• **Vorliegender Text**

_ _ _

Bei den Verhandlungen zwischen der EU und Großbritannien über eine politische Vereinbarung hat es zuletzt keine greifbaren Fortschritte gegeben, sagte David McAllister (CDU), Vorsitzender des Auswärtigen Ausschusses des EU-Parlamentes, im Dlf. Egal ob mit Vertrag oder ohne – die britische Regierung hat erneut klargestellt, dass sie Ende des Jahres das Vereinigte Königreich nicht nur aus der EU, sondern auch aus dem europäischen Binnenmarkt und der Zollunion führen will.
Das Angebot, das die EU der britischen Regierung mache, sei hochattraktiv und in der Form noch keinem anderen Drittstaat gemacht worden. Man wolle aber keinen Wettlauf nach unten bei den bewährten Standards für Arbeitnehmerrechte, Soziales, Umweltschutz, Verbraucherschutz, staatliche Beihilfen, Steuerpolitik. "Das ist eine Abwägung, die die britische Politik vornehmen muss." Bei den Verhandlungen dränge die Zeit, da bis Ende Oktober ein Vertrag verhandelt sein muss.
Jürgen Zurheide: Wenn man mit dem einen oder anderen in London redet, ich gebe es gerne persönlich zu: Diese Gespräche hinterlassen mich immer mit einigermaßen großer Ratlosigkeit, und mehr als einmal stelle ich mir dann selbstkritisch die Frage, wer ist jetzt der Geisterfahrer – meine jeweiligen Gesprächspartner in London oder bin ich das? Kennen Sie dieses Gefühl, Herr McAllister?
David McAllister: Na ja, ich habe, so wie Sie auch, oft mit britischen Politikern zu tun, auch aus der Partei der regierenden Konservativen. So sehr wir alle den Brexit bedauern, müssen wir zur Kenntnis nehmen, diese britische Regierung ist fest entschlossen, jetzt das Land nicht nur aus der Europäischen Union herauszuführen, sondern auch zum Jahresende auch aus dem Binnenmarkt und aus der Zollunion. Wir müssen jetzt versuchen, das Beste aus dieser Situation zu machen. Mein Eindruck ist, dass die Verhandlungen durchaus in einer Atmosphäre des gegenseitigen Respekts und mit gutem Willen verlaufen, aber es hat bislang in der Sache keine greifbaren Fortschritte gegeben, und das muss sich jetzt ändern, weil die Zeit drängt.
"Klarheit, dass es keine Fristverlängerung geben wird"

_ _ _

• **Was zu tun ist**
Beantworten Sie anhand des Textes zu den Brexit-Verhandlungen:
1. Welchen Vorsitz hat David McAllister inne?
2. Bis wann muss ein Vertrag verhandelt sein?
3. In welcher Atmosphäre verlaufen die Verhandlungen nach McAllisters Eindruck?
Das Material stammt aus einer anderen Quelle als der Text.

• **Erfasste Angaben**

_ _ _

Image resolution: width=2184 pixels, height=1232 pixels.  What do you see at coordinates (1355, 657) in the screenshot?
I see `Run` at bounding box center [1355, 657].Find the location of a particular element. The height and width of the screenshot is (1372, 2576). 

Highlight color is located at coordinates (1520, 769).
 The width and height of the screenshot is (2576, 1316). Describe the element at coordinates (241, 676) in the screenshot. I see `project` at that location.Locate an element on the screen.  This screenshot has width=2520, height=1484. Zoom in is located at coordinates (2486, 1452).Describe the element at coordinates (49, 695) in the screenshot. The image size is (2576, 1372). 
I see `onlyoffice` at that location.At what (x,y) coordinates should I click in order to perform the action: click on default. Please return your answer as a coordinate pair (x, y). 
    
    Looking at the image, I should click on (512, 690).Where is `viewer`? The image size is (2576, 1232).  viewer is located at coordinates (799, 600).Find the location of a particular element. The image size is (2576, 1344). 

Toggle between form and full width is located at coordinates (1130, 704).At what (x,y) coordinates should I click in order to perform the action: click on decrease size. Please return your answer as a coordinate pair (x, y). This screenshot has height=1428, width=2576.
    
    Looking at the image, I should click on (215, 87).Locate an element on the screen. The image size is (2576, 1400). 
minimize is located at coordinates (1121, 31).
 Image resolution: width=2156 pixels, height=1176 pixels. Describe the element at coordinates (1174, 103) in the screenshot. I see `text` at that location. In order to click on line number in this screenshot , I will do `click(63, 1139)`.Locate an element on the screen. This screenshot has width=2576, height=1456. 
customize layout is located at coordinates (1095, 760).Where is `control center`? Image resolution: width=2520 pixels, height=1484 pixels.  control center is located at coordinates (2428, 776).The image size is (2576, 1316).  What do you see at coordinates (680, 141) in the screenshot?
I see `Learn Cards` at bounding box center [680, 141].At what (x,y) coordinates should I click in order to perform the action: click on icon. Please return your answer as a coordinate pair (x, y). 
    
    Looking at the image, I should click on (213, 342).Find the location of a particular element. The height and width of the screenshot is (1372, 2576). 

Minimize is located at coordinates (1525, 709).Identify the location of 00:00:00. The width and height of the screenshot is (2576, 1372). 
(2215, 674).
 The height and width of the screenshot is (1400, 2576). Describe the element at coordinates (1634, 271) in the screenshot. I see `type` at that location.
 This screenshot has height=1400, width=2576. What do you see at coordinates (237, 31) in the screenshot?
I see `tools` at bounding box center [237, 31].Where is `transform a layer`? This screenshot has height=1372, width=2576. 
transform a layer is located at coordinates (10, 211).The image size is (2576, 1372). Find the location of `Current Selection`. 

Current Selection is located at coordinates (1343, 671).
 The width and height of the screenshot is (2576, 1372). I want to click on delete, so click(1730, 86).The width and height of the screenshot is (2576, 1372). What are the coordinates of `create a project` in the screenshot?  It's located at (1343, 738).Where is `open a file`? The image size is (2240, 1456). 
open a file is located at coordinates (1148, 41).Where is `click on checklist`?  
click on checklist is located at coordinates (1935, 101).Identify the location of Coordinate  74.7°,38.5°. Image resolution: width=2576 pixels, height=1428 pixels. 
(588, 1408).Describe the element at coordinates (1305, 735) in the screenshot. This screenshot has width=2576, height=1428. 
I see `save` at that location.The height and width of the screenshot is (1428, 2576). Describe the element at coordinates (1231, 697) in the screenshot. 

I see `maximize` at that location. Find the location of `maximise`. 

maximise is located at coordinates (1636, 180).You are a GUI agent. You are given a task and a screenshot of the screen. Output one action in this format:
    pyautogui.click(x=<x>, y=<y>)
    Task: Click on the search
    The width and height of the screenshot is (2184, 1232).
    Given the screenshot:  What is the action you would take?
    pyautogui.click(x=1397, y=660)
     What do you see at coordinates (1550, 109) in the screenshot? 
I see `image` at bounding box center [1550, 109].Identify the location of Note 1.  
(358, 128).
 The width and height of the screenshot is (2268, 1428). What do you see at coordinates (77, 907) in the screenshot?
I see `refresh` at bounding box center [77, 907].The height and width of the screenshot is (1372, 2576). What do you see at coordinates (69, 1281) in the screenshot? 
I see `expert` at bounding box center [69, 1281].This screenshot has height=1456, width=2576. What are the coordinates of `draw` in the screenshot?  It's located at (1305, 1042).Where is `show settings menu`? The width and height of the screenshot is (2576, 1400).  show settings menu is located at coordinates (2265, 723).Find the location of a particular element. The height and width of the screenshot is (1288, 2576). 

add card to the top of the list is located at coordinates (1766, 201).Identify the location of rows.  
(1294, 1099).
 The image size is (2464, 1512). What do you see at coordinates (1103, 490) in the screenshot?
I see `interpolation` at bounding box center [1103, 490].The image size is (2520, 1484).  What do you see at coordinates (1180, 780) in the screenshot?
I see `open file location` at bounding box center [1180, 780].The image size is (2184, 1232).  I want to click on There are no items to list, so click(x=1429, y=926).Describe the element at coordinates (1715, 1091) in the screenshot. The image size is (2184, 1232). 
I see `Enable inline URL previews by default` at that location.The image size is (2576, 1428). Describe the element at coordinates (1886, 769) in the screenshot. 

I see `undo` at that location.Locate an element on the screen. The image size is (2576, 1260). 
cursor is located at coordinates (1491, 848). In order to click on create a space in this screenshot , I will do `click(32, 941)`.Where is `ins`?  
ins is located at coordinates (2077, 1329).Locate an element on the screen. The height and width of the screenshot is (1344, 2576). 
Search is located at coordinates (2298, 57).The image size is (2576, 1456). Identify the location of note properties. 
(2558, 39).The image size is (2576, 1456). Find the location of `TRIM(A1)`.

_ _ _

• **Antwort**
1. Er ist Vorsitzender des Auswärtigen Ausschusses des EU-Parlamentes.
2. Bis Ende Oktober.
3. In einer Atmosphäre des gegenseitigen Respekts und mit gutem Willen.